J'ai
de la chance. On voulait que j'aime mon prochain comme moi-même.
J'ai profité des circonstances pour avaler tout le Latin nécessaire
et pas mal de Grec... Telles furent mes premières armes. Je m'en
trouvai si bien et je lus tant d'histoires que je devins étranger
dans mon pays et tout juste cousin de mes frères ... Je n'ai pris
pour maîtres que les moins défunts des morts car je m'étais
aperçu que les vivants sont peu civilisés. Ils sont si sauvages
qu'ils ne parlent que du Bien qu'il faut faire et du Mal qu'il faut punir.
Rares, ceux qui voient l'Homme déshabillé, inconstant des
deux côtés du nombril, poète et baiseur, juriste et
bandit, tueur et compatissant. Les apôtres sont dans les livres,
les hommes sur les champs de bataille, au bordel ou faisant à quatre
pattes le tour du veau d'or. On dit trop de messes, on prononce exagérément
le nom de Dieu, on brûle trop d'encens sur les cadavres pour que
les anges soient plus nombreux que les démons. Je devins expert
en certificats de bonne conduite, bien décidé à survivre, mais lorsque on interroge la morale et la vérité en trois
langues, elles donnent des migraines, il faut prendre le parti de sa solitude
et chercher ailleurs des raisons d'être là.

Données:

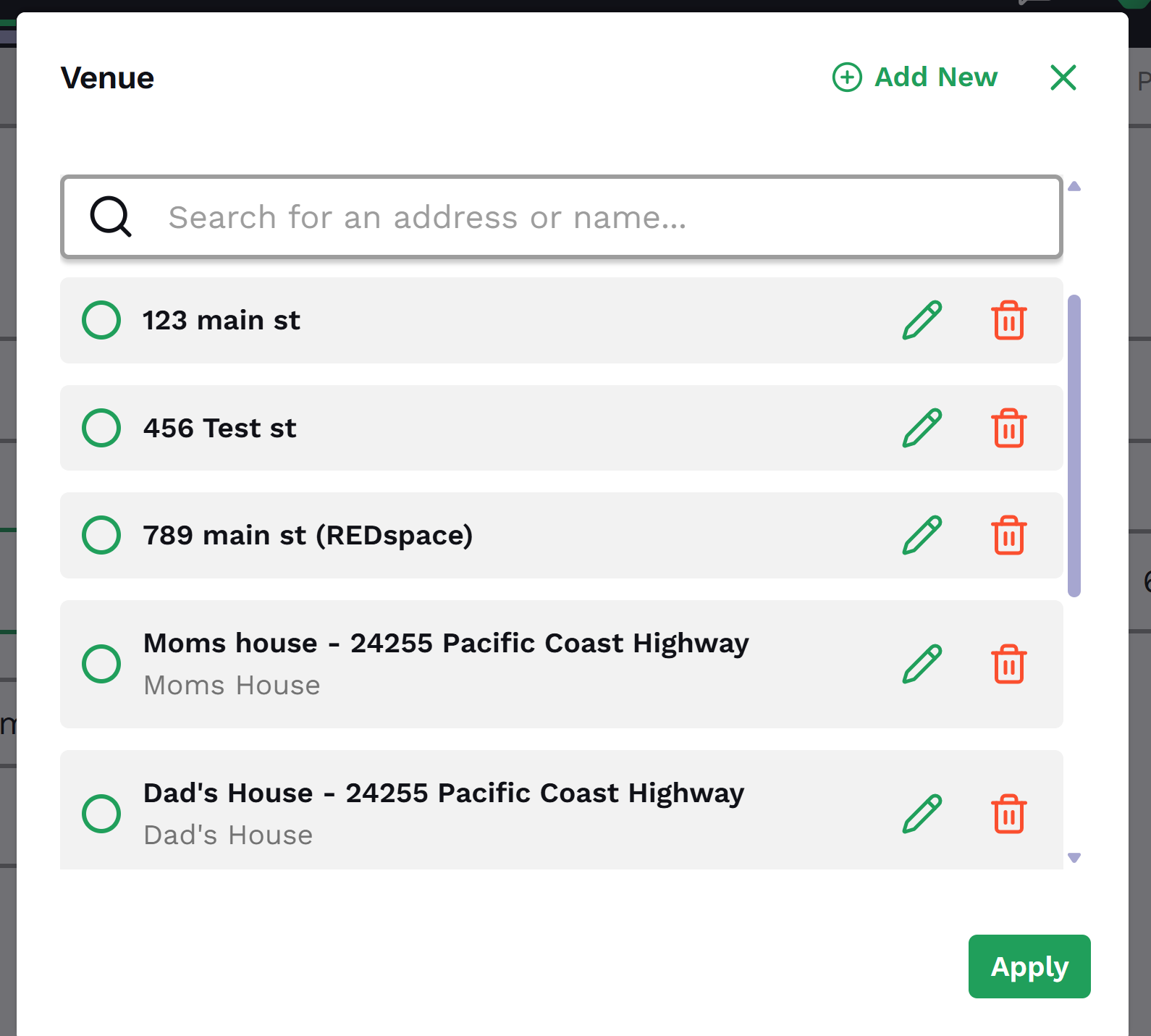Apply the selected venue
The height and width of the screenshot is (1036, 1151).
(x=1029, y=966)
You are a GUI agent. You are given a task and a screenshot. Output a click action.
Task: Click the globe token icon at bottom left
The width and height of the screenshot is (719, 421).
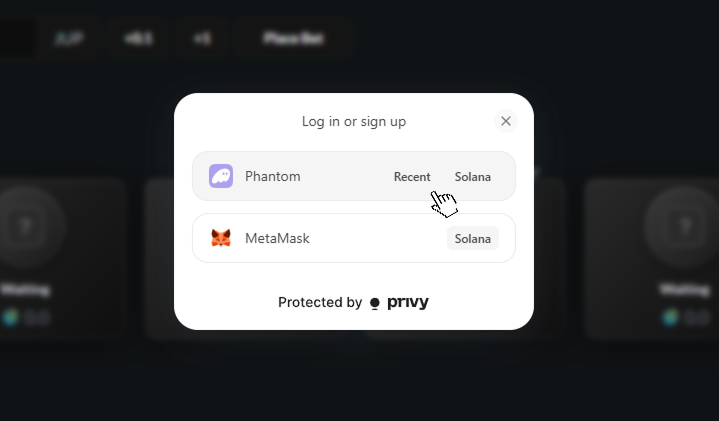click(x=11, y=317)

> [CONSIGNE A]
Dans le texte sur la morale et la solitude, quelles langues anciennes sont apprises en profitant des circonstances ?
> [CONSIGNE B]
Rédigez la suite du texte sur la morale et la solitude, en partant de sa dernière phrase.

> [RÉPONSE A]
Tout le latin nécessaire et pas mal de grec.

> [RÉPONSE B]
Les bonnes adresses
sont dans les forêts, dans les cascades sous les frondaisons, à
la belle étoile en Août et partout quand y abondent les appels
et les traces ... Ce n'est pas que la Nature est belle,
c'est qu'elle est prodigieusement indifférente à nos esprits
noués... Qu'avec ou sans conscience nous lui sommes redevables
de corps et que pendant des millions d'années nous n'avions que
le corps pour juger du monde et passer outre le désespoir ...
Le
Bonheur, ce vieil ami des ivrognes et des nourrissons, n'a rien à
voir avec le juste prix de la Vie. Les prêtres le promirent à
tours de bras et d'indulgences, la main du Prophète, noueuse à
souhait, l'offrit au tranchant de son sabre ... mais c'était dans
l'au-delà ... On ferait
bien de s'aviser que les philosophes
n'ont fait du bien qu'avec parcimonie, que les instituteurs firent au
carré le lit des boucheries de Verdun et de la Somme... D'autres
artisans du Bonheur, comme Henri Ford qui avait son portrait dans le bureau
du Führer, firent du parti Nazi un parti de masse... Ce n'est pas
un hasard si tant d'esprits "lucides" après 1920 puisèrent
des énergies neuves dans la Troisième Internationale et le
paradis de Staline... Ils appelaient cela la
"Fin de l'Histoire", comme d'autres avaient parlé de
la "Fin du Monde" et comme beaucoup parlent aujourd'hui de la
"Mondialisation", nouvel Age d'Or... Si nous avions trois sous
de jugeote nous comprendrions que les hasards de l'évolution font la part
trop belle aux cerveaux malades et aux pulsions de mort.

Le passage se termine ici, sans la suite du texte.